BEGIN
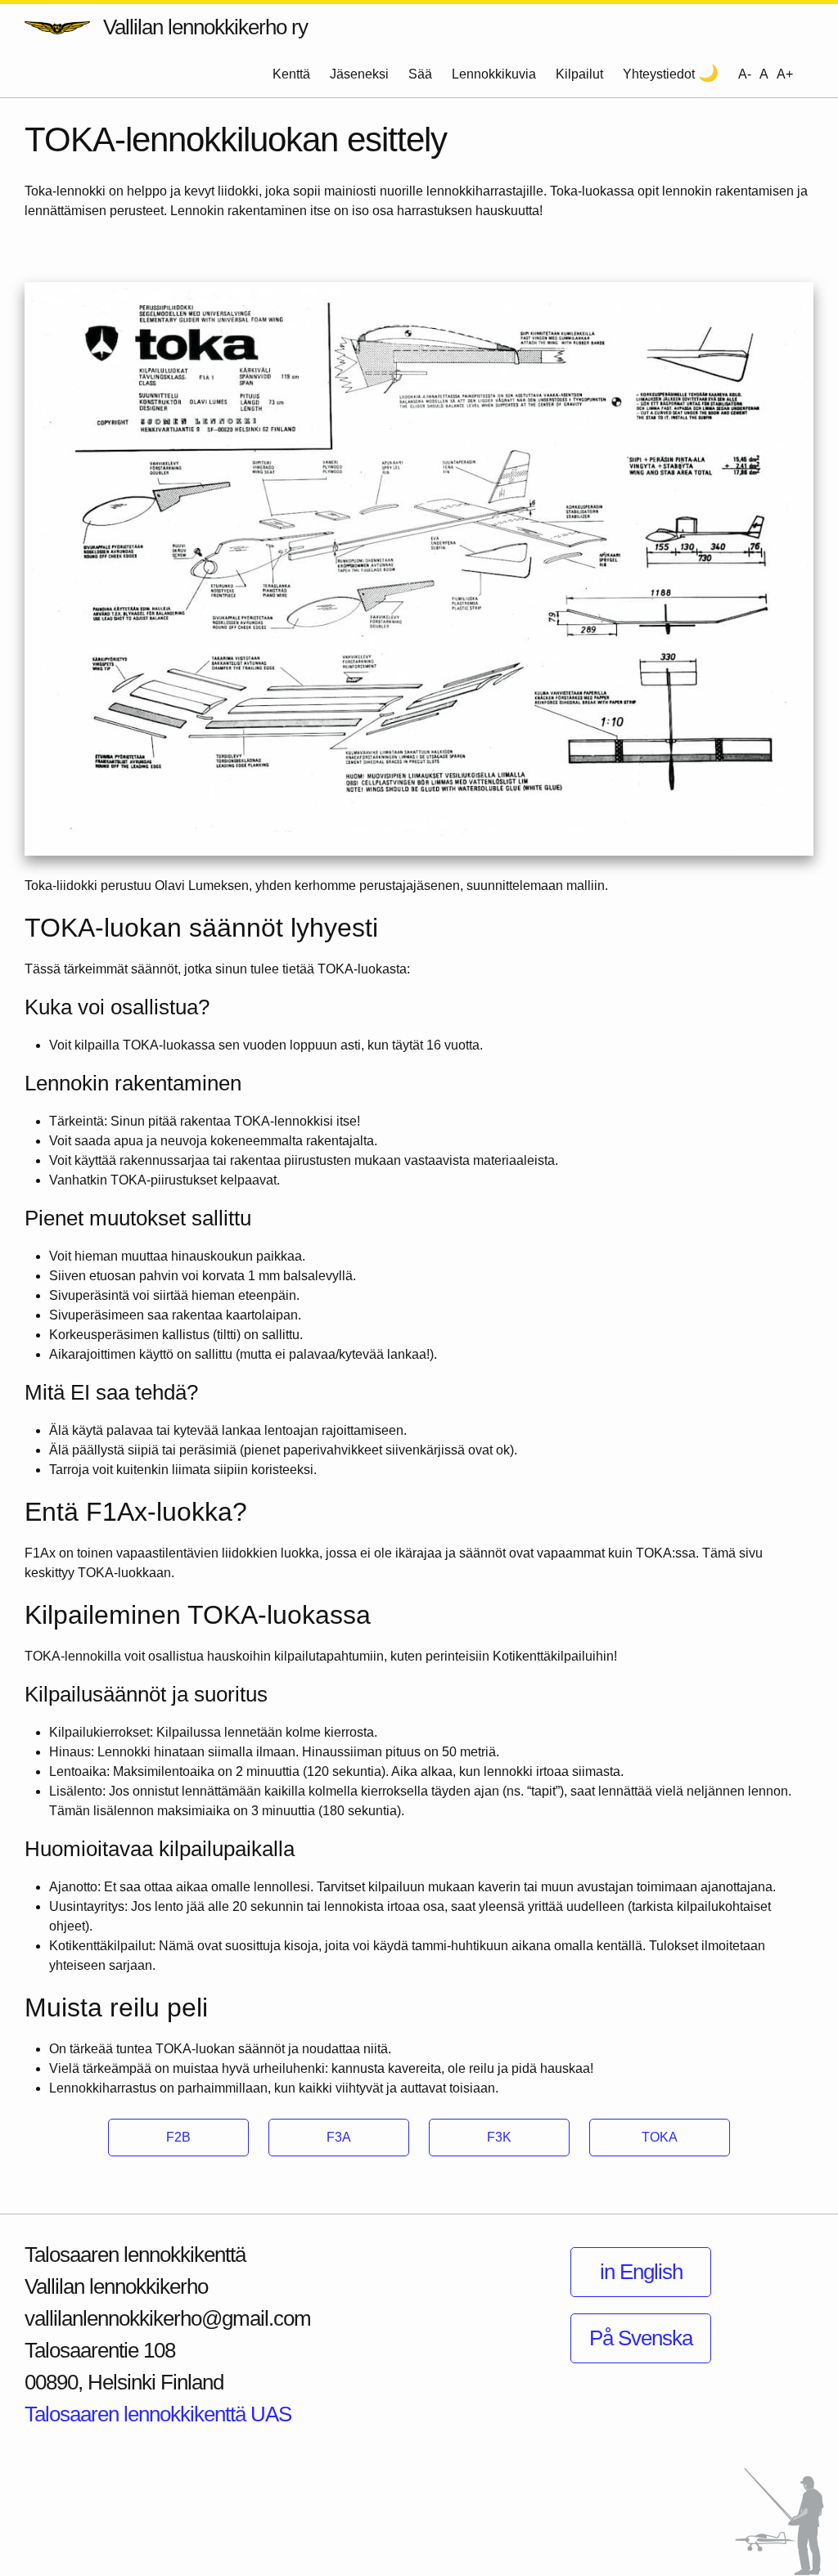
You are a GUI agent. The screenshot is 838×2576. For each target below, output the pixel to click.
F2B (178, 2137)
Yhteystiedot (659, 74)
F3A (339, 2137)
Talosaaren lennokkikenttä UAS (158, 2414)
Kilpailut (579, 74)
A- (744, 74)
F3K (499, 2137)
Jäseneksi (359, 74)
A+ (785, 74)
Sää (420, 74)
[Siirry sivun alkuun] (779, 2521)
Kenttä (291, 74)
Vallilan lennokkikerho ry (205, 27)
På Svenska (640, 2338)
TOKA (660, 2137)
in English (641, 2271)
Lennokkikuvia (494, 74)
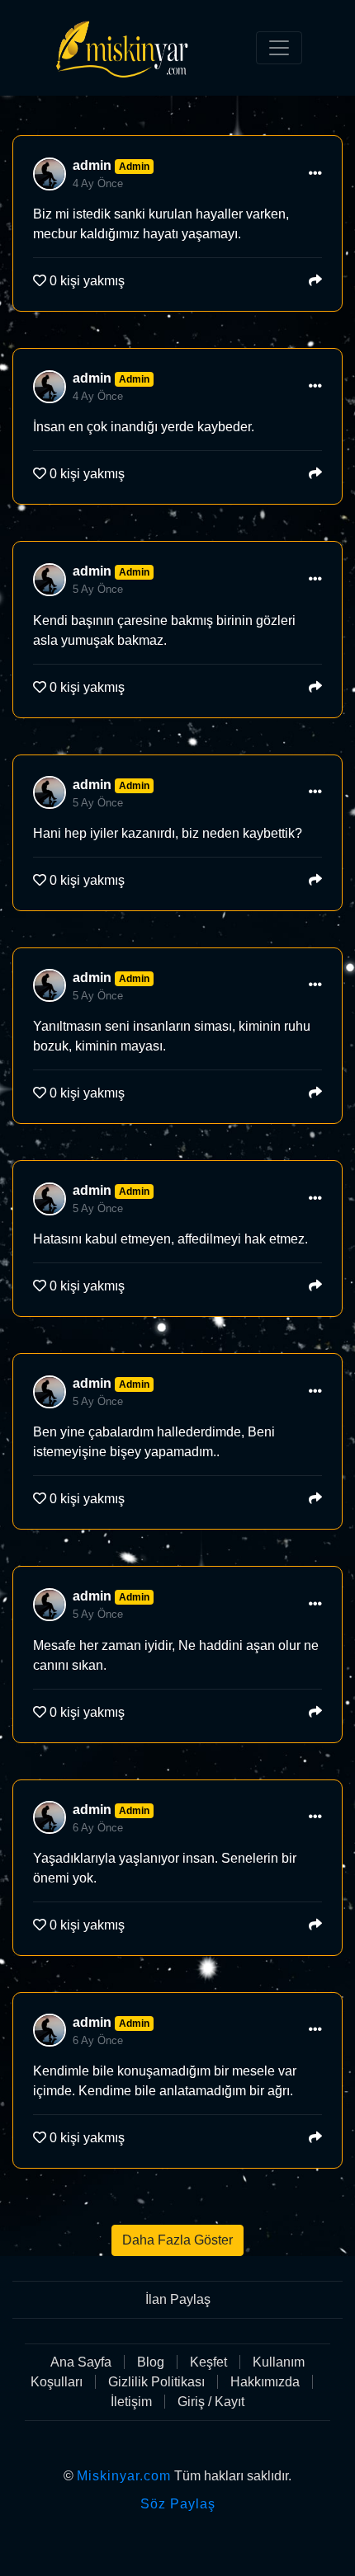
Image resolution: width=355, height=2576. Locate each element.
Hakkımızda (265, 2382)
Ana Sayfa (80, 2362)
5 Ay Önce (98, 589)
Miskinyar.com (124, 2476)
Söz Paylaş (177, 2504)
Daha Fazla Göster (177, 2240)
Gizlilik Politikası (156, 2382)
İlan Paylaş (178, 2299)
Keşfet (208, 2362)
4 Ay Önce (98, 183)
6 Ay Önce (98, 1828)
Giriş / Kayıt (211, 2402)
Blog (150, 2362)
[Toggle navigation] (279, 47)
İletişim (131, 2402)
END
Task directions:
Print the listing verbatim, images excluded.

Exercise result:
You are a GUI agent. The screenshot is 838×2576. For each target below, output the pixel to click.
F2B (178, 2137)
Yhteystiedot (659, 74)
F3A (339, 2137)
Talosaaren lennokkikenttä UAS (158, 2414)
Kilpailut (579, 74)
A- (744, 74)
F3K (499, 2137)
Jäseneksi (359, 74)
A+ (785, 74)
Sää (420, 74)
[Siirry sivun alkuun] (779, 2521)
Kenttä (291, 74)
Vallilan lennokkikerho ry (205, 27)
På Svenska (640, 2338)
TOKA (660, 2137)
in English (641, 2271)
Lennokkikuvia (494, 74)
Image resolution: width=355, height=2576. Locate each element.
Hakkımızda (265, 2382)
Ana Sayfa (80, 2362)
5 Ay Önce (98, 589)
Miskinyar.com (124, 2476)
Söz Paylaş (177, 2504)
Daha Fazla Göster (177, 2240)
Gizlilik Politikası (156, 2382)
İlan Paylaş (178, 2299)
Keşfet (208, 2362)
4 Ay Önce (98, 183)
6 Ay Önce (98, 1828)
Giriş / Kayıt (211, 2402)
Blog (150, 2362)
[Toggle navigation] (279, 47)
İletişim (131, 2402)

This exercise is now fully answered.